Wow folks. What a fantastic afternoon. We are just back in the door from seeing Terry Pratchett be interviewed by Garth Nix at the Bugarup Opera House. We even sang him Happy Birthday, but first, we were talking about The Last Continent…
In attempting to rescue the Librarian from his morphic dissonance, Archchancellor Ridcully and his motley crew of academic wizards find themselves transported to a far-off land through a mysterious portal. The island presents certain mysterious phenomena, such as plants that produce pre-rolled cigarettes, which seems to be an example of a very literal form of evolution.
Meanwhile Rincewind finds himself corralled by a talking kangaroo into saving the land of EcksEcksEcksEcks from the oppressive heat, where the people living there (who all claim to be descended from folk who were washed up ashore on a piece of driftwood) believe that rainfall is a myth. Talking Gator bar-men, trampolining spiders and magic sheep-shears are just some of the strange things Rincewind has to get used to, while desperately attempting to run from his destiny, which as usual only serves to land him straight right back in the middle of it.
Yes there are a lot of jokes at the expense of Australian culture, including town names such as ‘Dijabringabeeralong’, or ‘Bugarup’. There’s even a supercharged vehicle driven by someone who self-applies the term ‘Mad‘. Pratchett does not poke fun in a condescending manner, however. The tone is affectionate throughout.

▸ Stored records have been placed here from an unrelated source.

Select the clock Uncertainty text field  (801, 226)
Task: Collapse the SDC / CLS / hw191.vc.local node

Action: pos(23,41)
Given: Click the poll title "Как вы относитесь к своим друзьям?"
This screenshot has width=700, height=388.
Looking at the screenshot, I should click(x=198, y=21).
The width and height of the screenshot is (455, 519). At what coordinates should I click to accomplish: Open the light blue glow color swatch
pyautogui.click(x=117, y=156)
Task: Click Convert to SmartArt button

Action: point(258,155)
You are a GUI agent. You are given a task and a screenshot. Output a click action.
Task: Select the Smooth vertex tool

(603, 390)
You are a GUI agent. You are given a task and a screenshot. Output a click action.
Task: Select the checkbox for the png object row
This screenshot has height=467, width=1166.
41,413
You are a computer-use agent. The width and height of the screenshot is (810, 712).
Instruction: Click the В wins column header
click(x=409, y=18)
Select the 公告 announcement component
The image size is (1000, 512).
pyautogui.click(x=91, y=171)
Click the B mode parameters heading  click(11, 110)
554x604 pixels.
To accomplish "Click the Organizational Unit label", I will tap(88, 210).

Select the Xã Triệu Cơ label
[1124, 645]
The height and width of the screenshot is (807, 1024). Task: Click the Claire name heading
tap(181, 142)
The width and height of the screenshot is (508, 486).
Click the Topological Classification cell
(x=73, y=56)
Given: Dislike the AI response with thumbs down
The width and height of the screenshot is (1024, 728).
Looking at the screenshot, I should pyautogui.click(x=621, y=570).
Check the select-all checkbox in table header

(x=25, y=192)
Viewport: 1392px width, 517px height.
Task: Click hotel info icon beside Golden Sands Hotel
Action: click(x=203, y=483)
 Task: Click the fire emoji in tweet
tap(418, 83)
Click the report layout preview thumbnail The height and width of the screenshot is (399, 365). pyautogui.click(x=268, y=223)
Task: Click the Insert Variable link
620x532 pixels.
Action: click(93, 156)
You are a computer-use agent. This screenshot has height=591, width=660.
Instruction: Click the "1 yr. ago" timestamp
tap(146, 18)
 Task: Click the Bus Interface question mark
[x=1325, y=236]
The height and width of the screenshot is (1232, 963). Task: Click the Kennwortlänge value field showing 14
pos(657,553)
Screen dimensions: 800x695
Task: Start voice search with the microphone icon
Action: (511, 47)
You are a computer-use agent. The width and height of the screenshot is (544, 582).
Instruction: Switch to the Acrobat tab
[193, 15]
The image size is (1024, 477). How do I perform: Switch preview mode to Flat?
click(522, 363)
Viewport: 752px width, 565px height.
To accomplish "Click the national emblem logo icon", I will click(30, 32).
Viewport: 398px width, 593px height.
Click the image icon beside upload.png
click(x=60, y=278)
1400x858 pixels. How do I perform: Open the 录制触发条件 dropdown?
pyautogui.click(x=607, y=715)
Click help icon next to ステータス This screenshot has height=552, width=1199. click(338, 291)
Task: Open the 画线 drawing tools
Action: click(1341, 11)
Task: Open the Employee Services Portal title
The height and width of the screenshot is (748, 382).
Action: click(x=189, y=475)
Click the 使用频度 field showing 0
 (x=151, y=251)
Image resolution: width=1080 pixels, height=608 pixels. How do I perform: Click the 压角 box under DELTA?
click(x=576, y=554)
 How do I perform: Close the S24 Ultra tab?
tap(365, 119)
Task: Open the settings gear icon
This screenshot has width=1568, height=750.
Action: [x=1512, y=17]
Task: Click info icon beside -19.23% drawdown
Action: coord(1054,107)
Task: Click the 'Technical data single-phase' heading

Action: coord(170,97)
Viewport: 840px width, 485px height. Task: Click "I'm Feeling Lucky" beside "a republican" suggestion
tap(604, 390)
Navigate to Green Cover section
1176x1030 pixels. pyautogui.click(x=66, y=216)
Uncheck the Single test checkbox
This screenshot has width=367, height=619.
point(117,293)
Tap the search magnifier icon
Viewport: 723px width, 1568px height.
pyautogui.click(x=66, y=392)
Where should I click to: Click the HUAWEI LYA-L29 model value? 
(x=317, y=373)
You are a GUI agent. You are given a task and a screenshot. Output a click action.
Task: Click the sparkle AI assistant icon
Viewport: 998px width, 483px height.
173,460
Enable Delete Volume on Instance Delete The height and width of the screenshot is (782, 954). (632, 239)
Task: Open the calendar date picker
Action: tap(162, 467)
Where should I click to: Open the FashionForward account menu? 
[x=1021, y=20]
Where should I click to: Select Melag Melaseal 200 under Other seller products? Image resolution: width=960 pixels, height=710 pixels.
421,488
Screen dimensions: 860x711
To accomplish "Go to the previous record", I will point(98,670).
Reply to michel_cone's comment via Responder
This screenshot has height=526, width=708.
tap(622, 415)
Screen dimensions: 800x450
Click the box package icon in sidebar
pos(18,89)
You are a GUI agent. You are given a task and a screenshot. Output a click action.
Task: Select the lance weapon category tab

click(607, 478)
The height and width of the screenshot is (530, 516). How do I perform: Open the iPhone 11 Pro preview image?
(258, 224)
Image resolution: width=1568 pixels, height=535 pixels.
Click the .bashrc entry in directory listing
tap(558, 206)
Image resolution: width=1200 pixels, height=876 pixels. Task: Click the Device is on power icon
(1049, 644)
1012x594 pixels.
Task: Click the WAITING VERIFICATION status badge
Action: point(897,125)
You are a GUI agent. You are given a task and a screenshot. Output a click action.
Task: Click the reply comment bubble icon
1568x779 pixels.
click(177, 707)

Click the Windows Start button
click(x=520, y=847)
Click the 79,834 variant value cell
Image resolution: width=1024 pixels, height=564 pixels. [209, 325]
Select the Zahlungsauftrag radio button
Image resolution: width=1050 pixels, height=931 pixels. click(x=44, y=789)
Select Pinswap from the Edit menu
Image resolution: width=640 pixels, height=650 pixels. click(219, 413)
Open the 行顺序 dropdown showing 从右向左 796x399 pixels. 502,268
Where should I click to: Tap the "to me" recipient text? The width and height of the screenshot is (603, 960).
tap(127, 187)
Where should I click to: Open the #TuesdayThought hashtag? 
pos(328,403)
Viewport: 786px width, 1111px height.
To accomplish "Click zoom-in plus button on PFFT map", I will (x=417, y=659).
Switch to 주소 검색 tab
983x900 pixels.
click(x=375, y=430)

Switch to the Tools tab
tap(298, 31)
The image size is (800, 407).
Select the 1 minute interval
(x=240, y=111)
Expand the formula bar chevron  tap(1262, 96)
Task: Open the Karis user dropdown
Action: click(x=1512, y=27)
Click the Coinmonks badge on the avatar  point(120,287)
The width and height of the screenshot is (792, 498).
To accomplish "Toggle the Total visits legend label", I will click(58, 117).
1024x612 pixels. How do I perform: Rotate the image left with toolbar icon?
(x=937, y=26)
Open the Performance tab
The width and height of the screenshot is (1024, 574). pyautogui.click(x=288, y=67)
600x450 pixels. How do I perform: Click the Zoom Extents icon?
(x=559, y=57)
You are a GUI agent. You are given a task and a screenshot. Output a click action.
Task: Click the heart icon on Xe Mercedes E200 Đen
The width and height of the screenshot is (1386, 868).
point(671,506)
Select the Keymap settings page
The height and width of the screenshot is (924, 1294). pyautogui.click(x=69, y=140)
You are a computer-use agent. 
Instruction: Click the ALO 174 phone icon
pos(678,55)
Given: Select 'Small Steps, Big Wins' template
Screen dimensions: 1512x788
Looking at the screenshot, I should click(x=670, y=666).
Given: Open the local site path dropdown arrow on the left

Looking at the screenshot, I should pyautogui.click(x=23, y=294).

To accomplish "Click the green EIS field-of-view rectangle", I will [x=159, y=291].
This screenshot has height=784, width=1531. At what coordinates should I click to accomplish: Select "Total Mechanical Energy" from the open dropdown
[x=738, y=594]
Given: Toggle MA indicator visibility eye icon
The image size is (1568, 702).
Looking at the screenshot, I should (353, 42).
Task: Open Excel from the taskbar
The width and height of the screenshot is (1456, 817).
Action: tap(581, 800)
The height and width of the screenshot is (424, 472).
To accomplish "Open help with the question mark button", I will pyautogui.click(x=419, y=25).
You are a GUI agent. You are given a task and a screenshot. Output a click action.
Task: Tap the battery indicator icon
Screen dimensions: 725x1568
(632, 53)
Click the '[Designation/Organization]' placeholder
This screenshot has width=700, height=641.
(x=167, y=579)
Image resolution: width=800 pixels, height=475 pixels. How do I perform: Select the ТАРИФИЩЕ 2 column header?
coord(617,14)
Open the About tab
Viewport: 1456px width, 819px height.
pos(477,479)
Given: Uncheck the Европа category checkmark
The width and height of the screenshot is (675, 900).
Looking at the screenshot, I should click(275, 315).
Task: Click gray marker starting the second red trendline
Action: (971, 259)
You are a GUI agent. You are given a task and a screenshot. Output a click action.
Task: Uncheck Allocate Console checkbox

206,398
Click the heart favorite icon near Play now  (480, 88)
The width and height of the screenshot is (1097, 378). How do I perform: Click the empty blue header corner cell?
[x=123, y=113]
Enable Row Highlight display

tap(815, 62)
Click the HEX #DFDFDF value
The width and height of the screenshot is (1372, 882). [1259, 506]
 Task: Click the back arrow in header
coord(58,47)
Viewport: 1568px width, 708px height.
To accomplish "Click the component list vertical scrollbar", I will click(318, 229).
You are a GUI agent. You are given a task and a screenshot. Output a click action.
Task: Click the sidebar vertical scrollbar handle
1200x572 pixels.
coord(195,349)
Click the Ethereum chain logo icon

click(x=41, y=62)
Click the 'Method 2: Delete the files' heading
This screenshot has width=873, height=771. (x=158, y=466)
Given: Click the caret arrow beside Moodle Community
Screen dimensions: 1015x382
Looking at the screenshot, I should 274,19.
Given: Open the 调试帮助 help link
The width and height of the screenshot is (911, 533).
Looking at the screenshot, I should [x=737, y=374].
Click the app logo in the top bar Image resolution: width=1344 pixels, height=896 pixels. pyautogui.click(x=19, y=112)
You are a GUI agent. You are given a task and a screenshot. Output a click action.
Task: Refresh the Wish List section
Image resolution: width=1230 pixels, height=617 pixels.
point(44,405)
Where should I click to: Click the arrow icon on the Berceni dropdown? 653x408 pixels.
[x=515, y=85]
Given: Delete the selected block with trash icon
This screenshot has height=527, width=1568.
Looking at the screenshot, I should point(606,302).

I also love the notion of Rincewind being the ‘eternal coward. The hero with a thousand retreating backs‘, a nice reversal of the Hero with a Thousand Faces. Ridcully’s complete refusal to be confused by the vagaries of time travel, due to pure ego, as well as the notion of an ‘atheist god’, attempting to study evolution is just pure Pratchett.
This is a fantastic piece of comedic satire, an absolute laugh riot.
Right, let’s talk about the Sydney Opera House gig.
Firstly I think Stephanie and my mother-in-law were converted into genuine Pratchett fans by the experience. Garth Nix and Pratchett came out on stage, greeted by a huge applause. After introductions, the audience was treated to a reading from the next Discworld novel – Snuff. Pratchett described the book as a pastiche of Agatha Christie, with Duke Vimes going on a trip to the countryside and in typical Poirot-fashion discovering a murder mystery. The crowd were falling about laughing during the reading.
Nix had a series of questions from members of the audience, but Pratchett, ever the digressive raconteur, only managed to get around to two of them. A question relating to the satirical content of the Discworld novels resulted in a discussion of religion. Amusingly Pratchett argued that all of Christianity could be boiled down to Bill & Ted‘s catchphrase ‘be excellent to each other‘. He also questioned whether a religion should choose as its symbol ‘a torture device‘. On the other hand, he criticised atheism as evidencing ‘too much certainty‘, a form of extremism equal in intensity to religious fundamentalism. As a humanist he even campaigned to rescue an old church in his community, for the sake of ‘hedging his bets‘.
Nix as the author’s interviewer seemed at once awed at the opportunity to speak to Pratchett, referrring to him as a literary master, although he in response insisted that he is only a journey-man writer. A status he claims he only graduated to with the publication of I Shall Wear Midnight. Nix was also visibly affected by the toll of the author’s early onset Alzheimer‘s. The Australian media pounced on the opportunity to run a story about Pratchett vis-a-vis his status as a spokesperson for assisted dying, which he ruefully stated was an odd position to be placed in by reporters. He’s busy enough arguing with his own government, so getting into it with the Australian government too seems absurd.
For me though the most emotionally resonant portion of the evening was Pratchett talking about his early days as a local journalist. His bio often refers to how he saw a dead body on his first day on the job, but here he elaborated on how having to report from the scenes of gruesome suicides and deaths left him devastated. He remains haunted by the image of a woman who smoked six cigarettes before jumping in front of an express train, which he managed to piece together when he discovered the discarded butts near the scene of her death.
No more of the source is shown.